To me it sounds like you are not biding it high enough to cover all your expenses. If you can cover your expenses I would keep it IMO


----------



## thelettuceman (Nov 23, 2010)

I would get the client to space out the payments so you can get some cash flow. No need for you to be on the hook for all $100,000.00 at once.


----------



## grandview (Oct 9, 2005)

Did you set it up that why or did they? Even I wouldn't go for that deal.


----------



## iceicebaby (Oct 8, 2012)

NO, Its not all at once....its overall for the season, theyre billed out per storm & per storm I can make close to that. Its SEVERAL properties including apartments.


----------



## nor'easter1 (Jan 28, 2003)

Well after reading your post I think you already know the answer bail on it. You have far to many negatives in dealing with this account vs. the positive. I learned a while ago that chasing a number is simply chasing a number. At age 30 you have god willing the most productive years ahead of you do what you want to. As you can see from the posts here accounts, men, machines come and go its a thank less job no matter what some people say. I down sized my business two years ago due to the stress and nonsense that occurs during events. While I might have lost in theory some money, at my age, time behind the wheel, and realizing family is number one, I am all the more wealthier for the move. I actually look forward to the process again and mountains of bills and stress are gone.

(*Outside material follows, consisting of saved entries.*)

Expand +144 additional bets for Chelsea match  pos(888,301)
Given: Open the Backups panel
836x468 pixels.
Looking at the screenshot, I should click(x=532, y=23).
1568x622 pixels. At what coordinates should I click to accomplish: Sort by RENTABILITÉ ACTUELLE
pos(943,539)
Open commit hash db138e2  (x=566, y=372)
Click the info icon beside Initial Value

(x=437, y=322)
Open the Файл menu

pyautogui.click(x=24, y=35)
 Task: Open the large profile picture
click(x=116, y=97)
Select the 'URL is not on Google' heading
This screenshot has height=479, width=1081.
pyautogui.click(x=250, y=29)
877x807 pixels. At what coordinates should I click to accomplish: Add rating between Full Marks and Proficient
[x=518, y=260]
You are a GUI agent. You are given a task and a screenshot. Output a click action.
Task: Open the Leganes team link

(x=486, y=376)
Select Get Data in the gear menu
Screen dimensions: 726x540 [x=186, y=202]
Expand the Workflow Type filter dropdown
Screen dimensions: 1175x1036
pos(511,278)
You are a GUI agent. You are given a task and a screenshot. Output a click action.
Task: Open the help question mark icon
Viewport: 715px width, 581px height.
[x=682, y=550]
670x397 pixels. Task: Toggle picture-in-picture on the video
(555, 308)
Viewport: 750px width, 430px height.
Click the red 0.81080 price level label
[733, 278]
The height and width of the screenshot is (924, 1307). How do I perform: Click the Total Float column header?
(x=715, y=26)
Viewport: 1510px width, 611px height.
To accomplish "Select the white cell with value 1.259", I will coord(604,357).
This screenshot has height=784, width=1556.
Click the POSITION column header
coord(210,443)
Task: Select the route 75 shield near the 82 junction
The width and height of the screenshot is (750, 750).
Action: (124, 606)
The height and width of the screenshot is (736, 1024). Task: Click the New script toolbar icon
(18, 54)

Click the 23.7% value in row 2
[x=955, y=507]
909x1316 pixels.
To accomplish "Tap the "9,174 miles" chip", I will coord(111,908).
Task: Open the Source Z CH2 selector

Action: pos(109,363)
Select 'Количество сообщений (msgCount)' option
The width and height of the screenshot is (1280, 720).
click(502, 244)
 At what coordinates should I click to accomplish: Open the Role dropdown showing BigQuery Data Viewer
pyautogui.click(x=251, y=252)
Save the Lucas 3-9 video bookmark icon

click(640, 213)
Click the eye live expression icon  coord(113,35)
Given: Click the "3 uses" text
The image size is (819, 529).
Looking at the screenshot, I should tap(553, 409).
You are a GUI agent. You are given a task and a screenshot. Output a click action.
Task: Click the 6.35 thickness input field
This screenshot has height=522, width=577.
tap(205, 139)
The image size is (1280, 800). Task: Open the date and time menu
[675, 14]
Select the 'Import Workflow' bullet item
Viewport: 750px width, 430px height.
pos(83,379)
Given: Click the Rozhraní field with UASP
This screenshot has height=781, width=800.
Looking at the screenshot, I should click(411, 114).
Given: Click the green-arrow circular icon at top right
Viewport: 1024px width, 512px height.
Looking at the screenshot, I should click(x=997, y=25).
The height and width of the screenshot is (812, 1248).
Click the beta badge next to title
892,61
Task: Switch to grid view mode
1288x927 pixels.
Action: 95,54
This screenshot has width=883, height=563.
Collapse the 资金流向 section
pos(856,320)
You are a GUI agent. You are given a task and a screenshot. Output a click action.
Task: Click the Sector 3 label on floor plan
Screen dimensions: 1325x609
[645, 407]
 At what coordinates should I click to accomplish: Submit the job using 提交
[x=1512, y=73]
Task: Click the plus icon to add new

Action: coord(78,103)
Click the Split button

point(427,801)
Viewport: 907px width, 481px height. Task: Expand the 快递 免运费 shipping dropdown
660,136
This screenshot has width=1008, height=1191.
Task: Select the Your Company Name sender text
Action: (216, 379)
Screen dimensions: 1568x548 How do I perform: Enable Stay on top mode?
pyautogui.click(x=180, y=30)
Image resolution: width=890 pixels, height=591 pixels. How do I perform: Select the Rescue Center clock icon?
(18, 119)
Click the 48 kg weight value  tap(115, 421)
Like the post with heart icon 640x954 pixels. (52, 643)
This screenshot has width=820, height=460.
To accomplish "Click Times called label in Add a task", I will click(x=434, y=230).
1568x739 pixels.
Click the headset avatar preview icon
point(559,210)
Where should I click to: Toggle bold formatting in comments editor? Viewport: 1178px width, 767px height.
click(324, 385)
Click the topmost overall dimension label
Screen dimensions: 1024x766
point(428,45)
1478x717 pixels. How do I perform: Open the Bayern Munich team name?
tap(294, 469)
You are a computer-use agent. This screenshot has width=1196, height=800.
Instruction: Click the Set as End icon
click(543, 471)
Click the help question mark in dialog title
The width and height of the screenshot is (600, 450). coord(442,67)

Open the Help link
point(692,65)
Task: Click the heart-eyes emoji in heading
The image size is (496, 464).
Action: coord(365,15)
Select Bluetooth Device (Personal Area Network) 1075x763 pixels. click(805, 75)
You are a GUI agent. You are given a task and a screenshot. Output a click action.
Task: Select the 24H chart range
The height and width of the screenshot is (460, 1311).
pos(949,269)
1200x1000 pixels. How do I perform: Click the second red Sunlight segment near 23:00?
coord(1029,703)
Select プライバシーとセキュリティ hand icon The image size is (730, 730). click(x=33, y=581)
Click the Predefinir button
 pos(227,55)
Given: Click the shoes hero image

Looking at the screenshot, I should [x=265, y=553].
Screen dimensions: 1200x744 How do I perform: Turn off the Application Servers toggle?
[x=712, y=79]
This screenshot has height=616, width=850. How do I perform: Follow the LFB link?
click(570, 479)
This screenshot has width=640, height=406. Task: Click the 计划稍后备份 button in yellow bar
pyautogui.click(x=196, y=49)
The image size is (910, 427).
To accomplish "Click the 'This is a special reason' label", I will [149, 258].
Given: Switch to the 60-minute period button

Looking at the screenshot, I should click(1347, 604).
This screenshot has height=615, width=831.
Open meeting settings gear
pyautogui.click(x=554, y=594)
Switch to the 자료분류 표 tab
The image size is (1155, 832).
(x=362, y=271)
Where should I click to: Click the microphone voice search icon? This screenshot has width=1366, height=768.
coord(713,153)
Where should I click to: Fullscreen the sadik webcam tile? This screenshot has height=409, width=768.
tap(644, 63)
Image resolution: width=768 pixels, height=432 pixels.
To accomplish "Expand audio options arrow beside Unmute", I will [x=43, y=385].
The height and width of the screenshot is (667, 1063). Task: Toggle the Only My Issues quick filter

Best wishes on your decision just giving my two cents from experience.


----------



## leolkfrm (Mar 11, 2010)

after all the expenses are you making a profit that gives you a repectable paycheck for your investment? if not dump it...if you are then you need to look at your procedures, money coming in should be putting replacement parts on the shelf..etc


----------



## forbidden (Dec 22, 2010)

Find a sub to handle it, have your cake and eat it too.


----------



## FISHERBOY (Aug 13, 2007)

MANNN thats a tough one, i do same thing every season also. if u giv up the plowing can u increase yourself doing lawn&landscaping?? and make a good living, just food for thought.


----------



## northernsweeper (Aug 26, 2004)

Sounds to me like thats one, only you can answer. I think most companies go through the feast or famine thing at some point. You just keep pushing and trying to make it better, until you just don't want to do it anymore. Then you do something else. Especially if your a young man like you. Good luck to you, whatever you decide.


----------



## merrimacmill (Apr 18, 2007)

This question is something that I go over routinely. Forget about the equipment and money, just the liability alone is enough to put someone over the edge stress wise on these large accounts.

But what has been interesting to me over the course of several years of growth, is that I felt like I got into a position of uncontrolled growth, not financially but instead operationally. I was able to get the bigger accounts and provide quality service, however, with each additional account it was a lot of additional stress. Within the last couple of years, I realized that I was going about it all wrong. I could not keep adding accounts to a business that had the administrative and managerial capacity of only myself running around trying to do everything that mattered alone. If I stayed on that course, there would have been a breaking point.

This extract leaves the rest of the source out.